Stored records

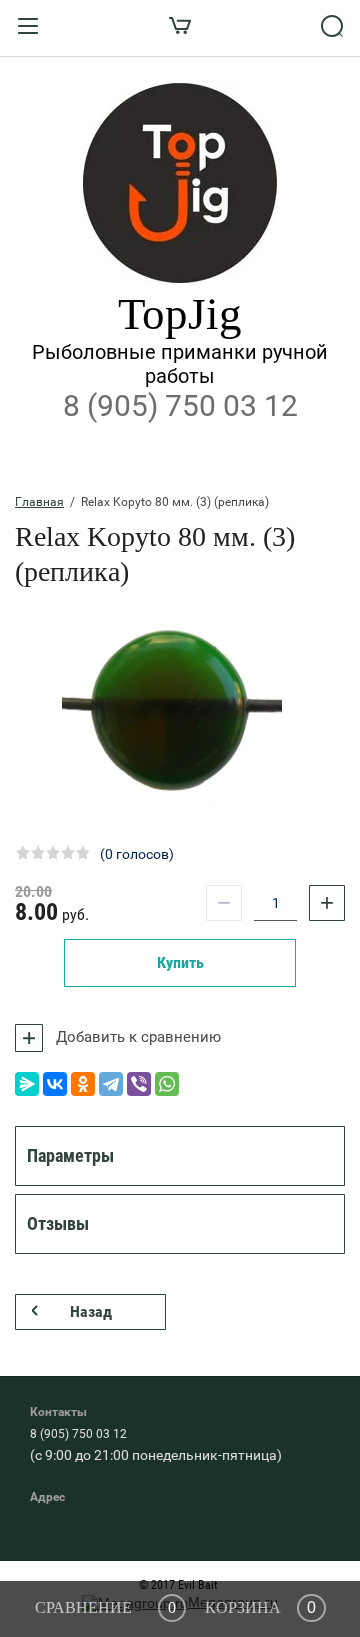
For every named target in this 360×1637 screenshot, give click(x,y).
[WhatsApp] (167, 1084)
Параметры (70, 1155)
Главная (39, 502)
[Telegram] (111, 1084)
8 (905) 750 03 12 (180, 405)
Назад (91, 1311)
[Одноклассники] (83, 1084)
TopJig (180, 314)
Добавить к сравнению (136, 1037)
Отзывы (58, 1223)
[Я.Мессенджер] (27, 1084)
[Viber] (139, 1084)
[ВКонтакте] (55, 1084)
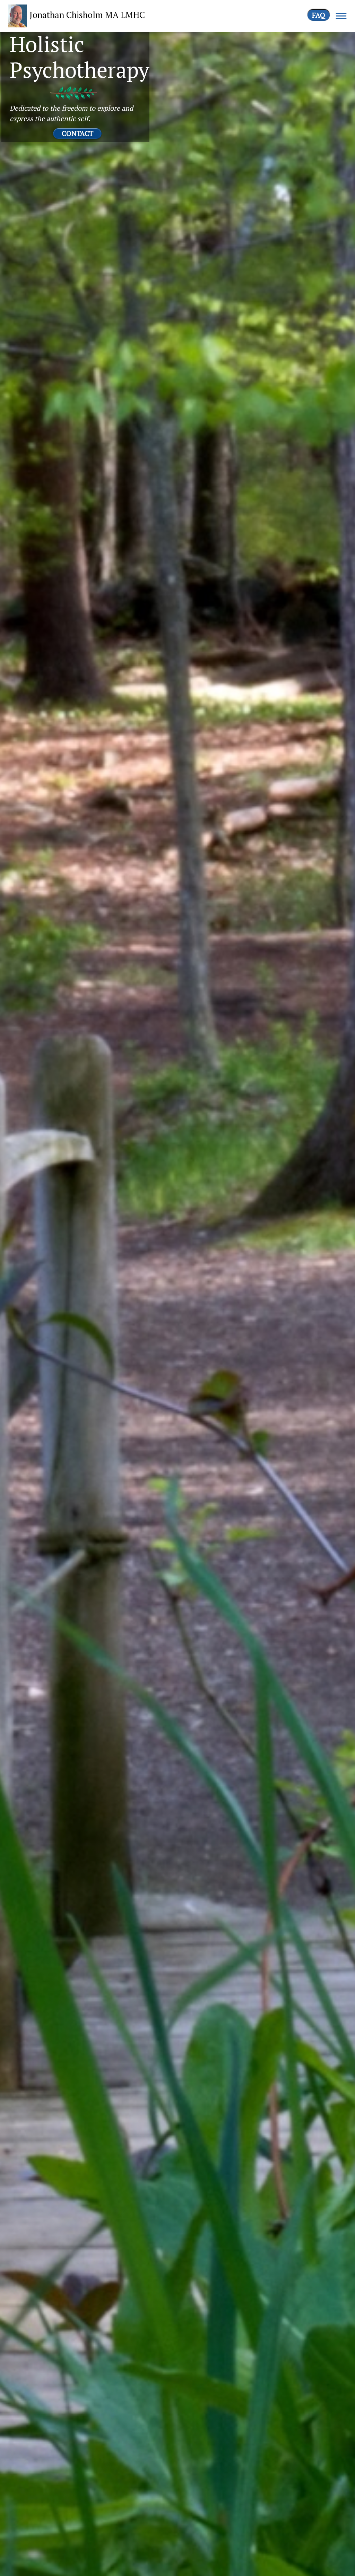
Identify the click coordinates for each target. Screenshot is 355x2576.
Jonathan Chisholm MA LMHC (87, 14)
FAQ (318, 15)
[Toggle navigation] (341, 16)
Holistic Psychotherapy (79, 57)
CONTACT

■ **DIRECTIONS**:
When you copy the data, keep every line exact and leave out each picture.

■ **COMPLETED TASK**:
For every named target in this 360×1637 screenshot, give click(x,y).
[WhatsApp] (167, 1084)
Параметры (70, 1155)
Главная (39, 502)
[Telegram] (111, 1084)
8 (905) 750 03 12 (180, 405)
Назад (91, 1311)
[Одноклассники] (83, 1084)
TopJig (180, 314)
Добавить к сравнению (136, 1037)
Отзывы (58, 1223)
[Я.Мессенджер] (27, 1084)
[Viber] (139, 1084)
[ВКонтакте] (55, 1084)
Identify the click coordinates for each target. Screenshot is 355x2576.
Jonathan Chisholm MA LMHC (87, 14)
FAQ (318, 15)
[Toggle navigation] (341, 16)
Holistic Psychotherapy (79, 57)
CONTACT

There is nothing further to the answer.